Convert your training, validation and test sequences to one-hot numpy arrays. 
Doing so in advance will save you computation time later. Also since we will be training a classifier, convert your one-hot label variables into the index. i.e. if your label is [0, 1, 0] convert it into [1]. If it is [0, 0, 1], convert it into [2]. (Hint: Use *numpy argmax* method if needed for fast implementation).

Write a dataloader similar to what we covered in the lab session (https://github.com/nyumc-dl/BMSC-GA-4493-Spring2019/blob/master/lab8/lab8_solutions.ipynb) so that we can begin to train our networks!

### 3.5. Sequence classification model

First, build a Convolutional sequence classification model similar to the architecture in question 1, (deepbind paper). 

Use Convolution, negative log likelihood (NLL) loss, and (optional: any additions to your architecture!), to go from the one-hot sequence of size *25 x len(S)* to multi-class classifier. 

At each epoch, compute **Average NLL loss** and **one AUC score per class** on both **train and validation set** 

Plot your validation and train loss over different epochs, and also print the AUCs on train and validation sets.

### 3.6. CNN Model Analysis 

One benefit of convolutional sequence model is that they are easier to interpret later. 
Use matplotlib and plt.imshow(), to visualize the filters of the *first layer convolution* that you have: 

(hint: an example, if the model is named model and the first layer of convolution is accessible via model.convnet1, the following code can give you those filters:
kernels = [k[0].data.numpy() for k in model.convnet1.weight])

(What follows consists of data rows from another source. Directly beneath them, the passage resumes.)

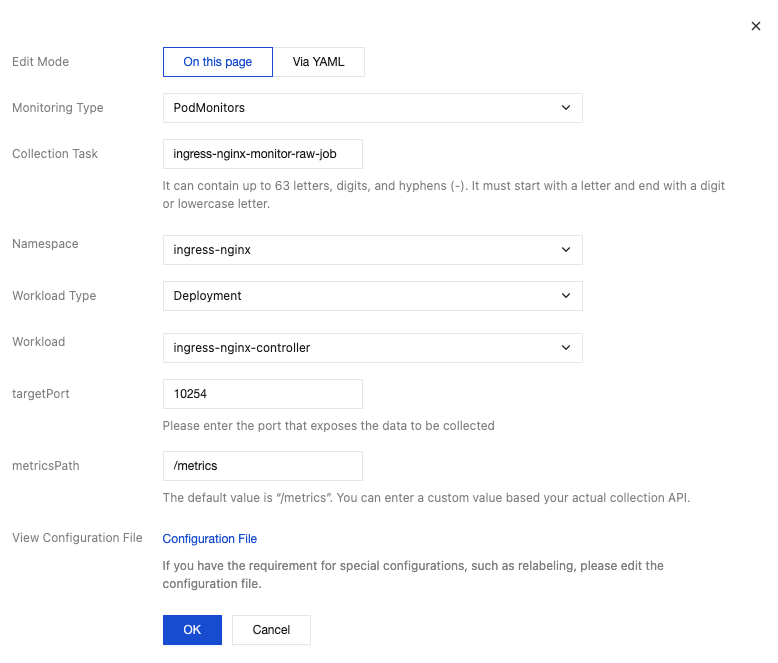Click the View Configuration File label

click(x=77, y=538)
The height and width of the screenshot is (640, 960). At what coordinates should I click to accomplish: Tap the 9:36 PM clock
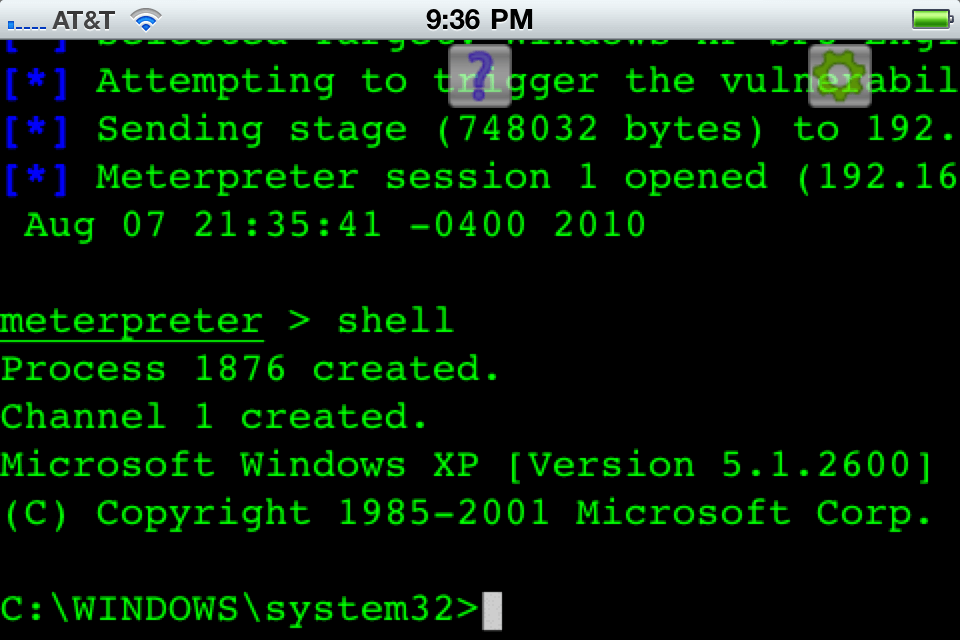click(x=479, y=19)
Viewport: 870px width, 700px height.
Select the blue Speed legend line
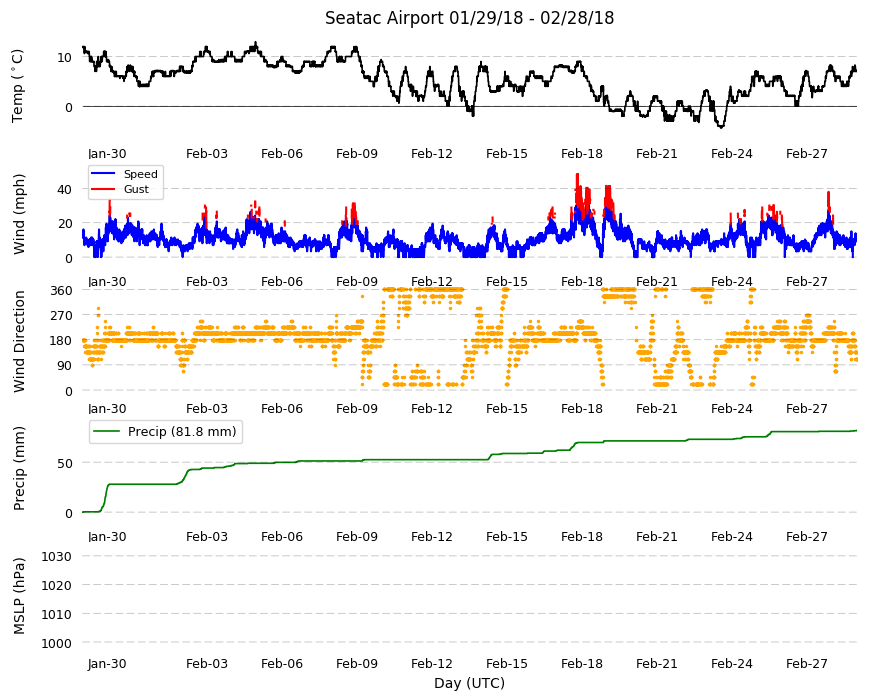pos(102,174)
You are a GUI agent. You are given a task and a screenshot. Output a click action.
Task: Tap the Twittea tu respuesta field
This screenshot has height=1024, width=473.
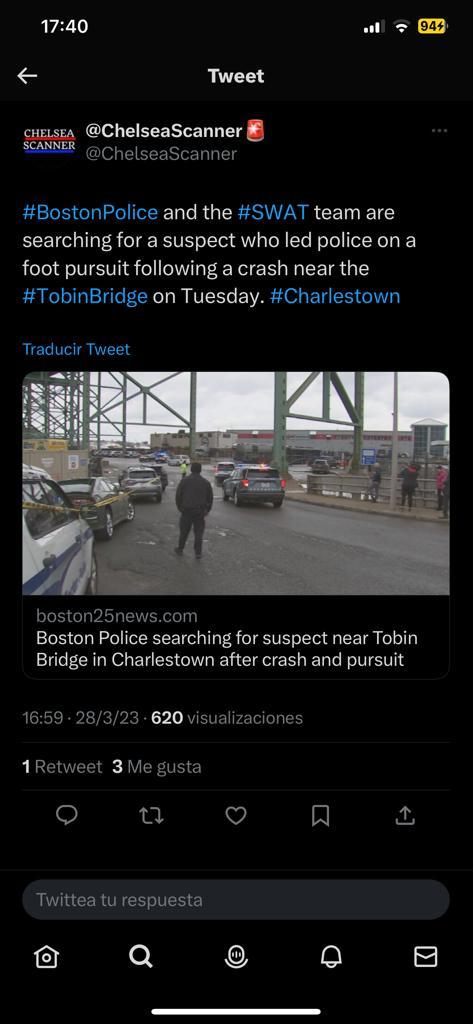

**Note: It's ok if your model didn't converge at all. Just show the visualizations!**

**(Bonus 5 points):** Is there an equivalent of motif_plotter (i.e. line 31 in lab 8 https://github.com/nyumc-dl/BMSC-GA-4493-Spring2019/blob/master/lab8/lab8_solutions.ipynb) for Proteins and Amino Acids? Can you plot the convolution kernels using that library?

### 3.7. LSTM Model

Now, provide a second sequence classification model based on LSTMs. Build a simple LSTM model that takes as input the (25 x Len(s)) array, and ends with a softmax over total number of classees. (Hint - check your lab 7 session).

The rest of your experimental setting should be the same as section 3.6:

At each epoch, compute Average NLL loss and one AUC score per class on both train and validation set.

Plot your validation and train loss over different epochs, and also print the AUCs on train and validation sets.

### 3.8. Other Architectures

What are some other architectures that you could be using in future work? List a few and in a few sentences discuss why they might be a good fit for this task. 

### 3.9. Fine-tuning / Regularizations

What are some other fine-tunning/regularizations/etc. that you could do in the future work, to improve the scores?